Beide Geschichten spielen im Amerika der 70er Jahre und thematisieren über den Zeitraum einer Woche hinweg die Konflikte zweier Hauptfiguren. In unterschiedlicher Frequenz alternieren die Darbietungen auf der Bühne. "Der Wechsel ist das Schwierigste, aber gleichzeitig auch das Spannendste an der Inszenierung", sagt Christina Schlögl, welche die Figur der Maude verkörpert. Die Geschichten entwickeln sich parallel und unterbrechen einander, ohne dass die jeweiligen Schauspieler interagieren.

Die Küche bleibt der kleinste gemeinsame Nenner

Als kleinster gemeinsamer Nenner bleibt die Küche. Sie ist der ganze Stolz der Theatergruppe und mit viel Liebe zum Detail hergerichtet. Dabei dient sie nicht nur als Requisite, sondern kommt rege zum Einsatz. Es wird Kaffee gekocht, Kekse gebacken, Sandwiches geschmiert oder eifrig Weißbrot getoastet. Das ist unterhaltsam und sorgt zusätzlich für das ein oder andere interessante Geruchserlebnis.

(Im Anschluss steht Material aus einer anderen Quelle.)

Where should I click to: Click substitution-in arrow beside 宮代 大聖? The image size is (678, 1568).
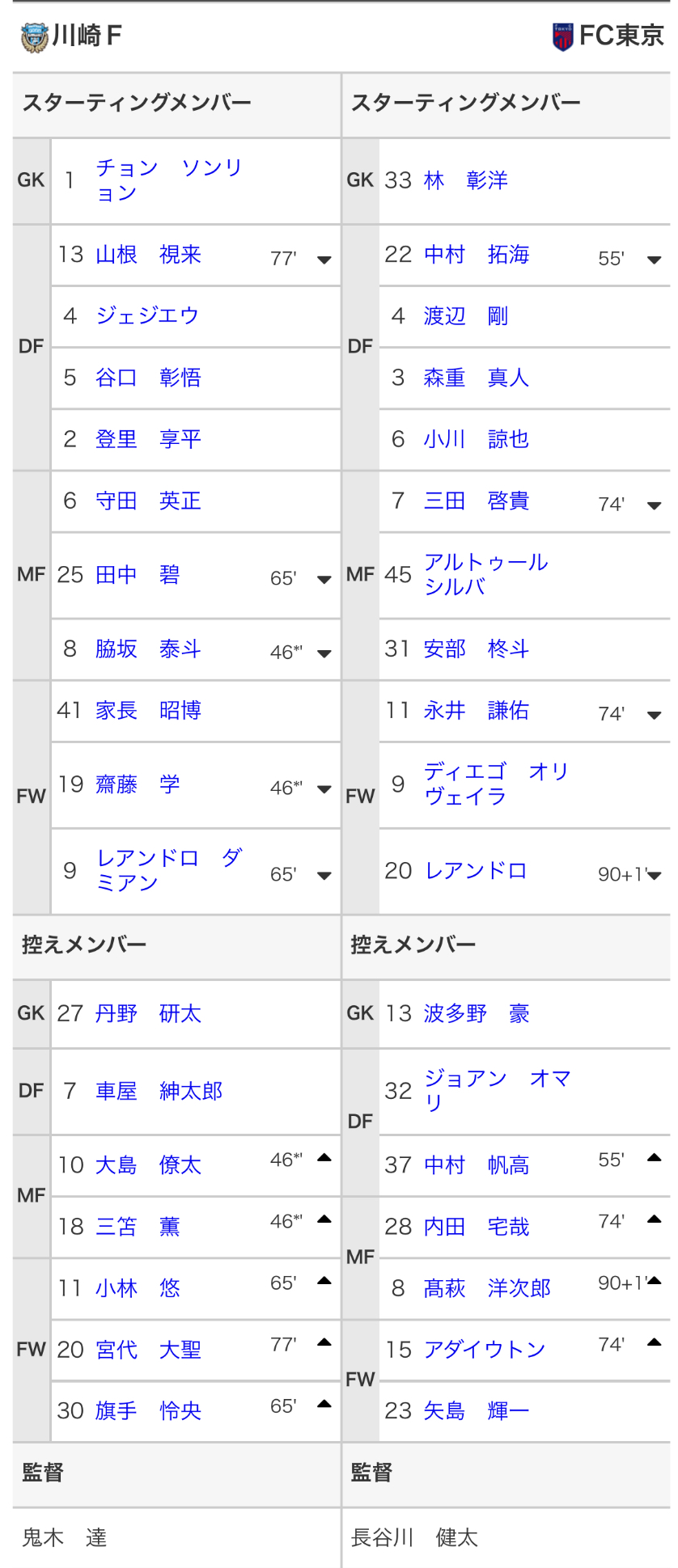pyautogui.click(x=324, y=1342)
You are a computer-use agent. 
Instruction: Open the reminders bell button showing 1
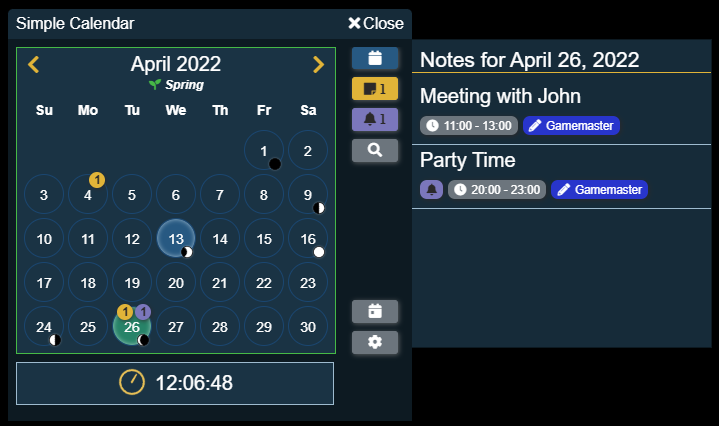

Es soll eine Theaterproduktion werden, in dessen alltäglichen Geschehnissen man sich wiederfinden kann und gleichzeitig auch viel vom Lebensgefühl im Amerika der späten 70er Jahre erfährt. Nicht nur die schauspielerische Leistung, sondern auch die erfrischende Verflechtung zweier Handlungsstränge innerhalb eines Bühnenbildes versprechen einen gelungenen und unterhaltsamen Abend. In Küchen entstehen also nicht bloß die besten Partys, sondern auch grandiose Theaterstücke.
Was: Theaterstück "American Kitchen" (auf Englisch)
Wann: Donnerstag, 8.Februar, bis Samstag, 10 Februar, sowie Freitag, 16. Februar, bis Sonntag, 18. Februar, jeweils um 19.30 Uhr.